La
irrupción de Sergio Massa, en las grandes ligas de la política nacional,
resultó abrupta e impactante. El muchacho del delta demostró ser un gran
tiempista, generando una impaciencia insostenible en los distintos sectores
que, por muy diversas razones, se encontraban sumamente pendientes de sus
movimientos y definiciones. La gran apuesta del kirchnerismo-cristinista al
respecto perecería haber sido, vista la estrategia seguida hasta estos días, la de
realizar un sobreactuado exhibicionismo de poder político, destinado a disuadir
nuevos desafíos dentro del peronismo. En ese marco se inscriben las frecuentes
humillaciones a Daniel Scioli, convertido en un punching ball ideal. Y en ese marco está inserta, también, tanto la
retórica destinada a mostrar una voluntad de poder absoluto, como las
decisiones concretas destinadas a alcanzar dicho objetivo (la fallida
estrategia del 7-D, la reforma judicial, el nombramiento de Gils Carbó en la Procuraduría General,
etcétera).
Éste ha sido
el mensaje hacia la dirigencia peronista; hacia el resto de la
sociedad, en tanto, la búsqueda de la suma del poder público, en desmedro de la
democracia republicana, es ocultada –con poco éxito- detrás de un discurso que
resalta la supuesta vocación democratizadora de las medidas impulsadas.
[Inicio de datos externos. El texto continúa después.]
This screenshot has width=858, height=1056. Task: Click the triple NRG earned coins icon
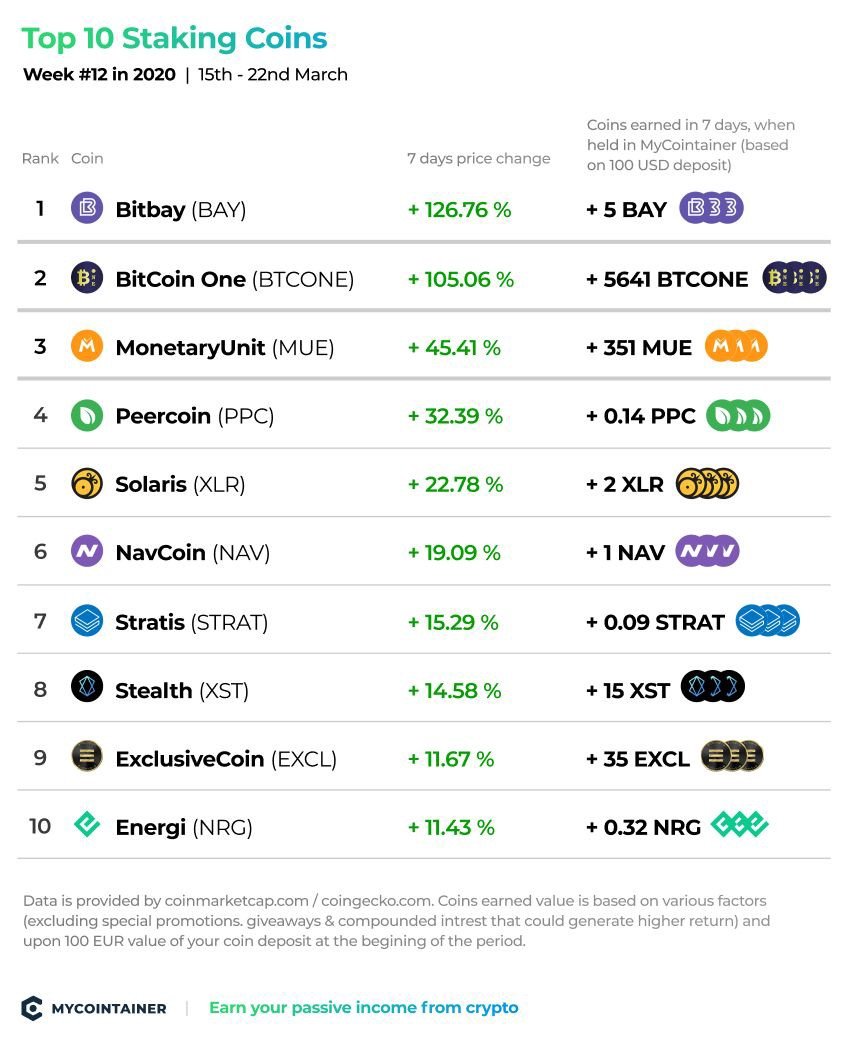pyautogui.click(x=739, y=824)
Se
pretende, en tal sentido, instalar la idea de una lucha heroica orientada a la
constante ampliación de derechos: en el caso de la ley de reforma judicial
–cuyos artículos clave se encuentran anulados o suspendidos por la Justicia-,
se la justifica apelando a la aparentemente imprescindible e inevitable
necesidad de dar lugar a la expresión de la voluntad popular, a la hora de
la elección de los miembros del Consejo de la Magistratura.
Sin
embargo, la sola decisión de Massa de jugar
ha desbaratado de un saque la estrategia oficial del miedo reverencial. Y el juego de
Massa es dañino por partida doble o triple: muchos de los votos que obtenga en
agosto y octubre serán votos anteriormente kirchneristas; hacia allí apunta parte de su
discurso y el hecho de haber tejido una densa red de intendentes y dirigentes
peronistas provinciales y municipales, hasta hace minutos nomás kirchneristas-cristinistas. El daño, por
otra parte, es infligido en el principal distrito del país, incrementándose la
probabilidad de que el Gobierno pierda la mayoría en la cámara de diputados, y
abriéndole el camino a Massa para erigirse en un referente ineludible del
peronismo post-kirchnerista.
Por consiguiente, el factor
Massa promete ser determinante a la hora de sepultar las ambiciones de Cristina
Fernández, quien sueña (¿aun hoy?) con reformar la Constitución y
perpetuarse en el poder. Massa salió a la cancha y su presencia, más allá de sus
reales intenciones y convicciones, significa un espaldarazo decisivo a la salud
de la república mediante la preservación del orden jurídico-constitucional
vigente. Y esto es, definitivamente, condición necesaria para que la Argentina se encuentre
consigo misma. ¿Será posible? ¿Seremos un país normal alguna vez?